You probably want to scrub such text into correct Unicode before importing**. In the past non-Roman alphabet characters got botched onto the screen in all sorts of ways so they rendered/printed. In that context that was all the was needed. But, if you want to start doing text analysis - rather than just view text on screen, if your digital text has inappropriate data in it its entirely likely it will misbehave in some contexts. Garbage in, garbage out—as I’ve learned from past experience. In this context it’s not entirely surprising some queries failed and you had some crashes.

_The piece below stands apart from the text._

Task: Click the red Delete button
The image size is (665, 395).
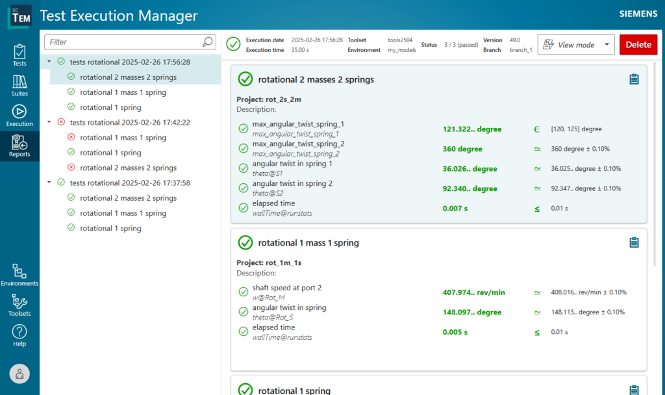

** I’m not expert as to what this practically means for ancient texts in exact terms. However, I’m sure forums related to working with such text might give some ideas for appropriate tools/processes for cleaning. Bear in mind less common forms of script/alphabet will have inevitably been less used and thus less widely mass-tested. No getting around that (again, learned from experience even if not with Tinderbox).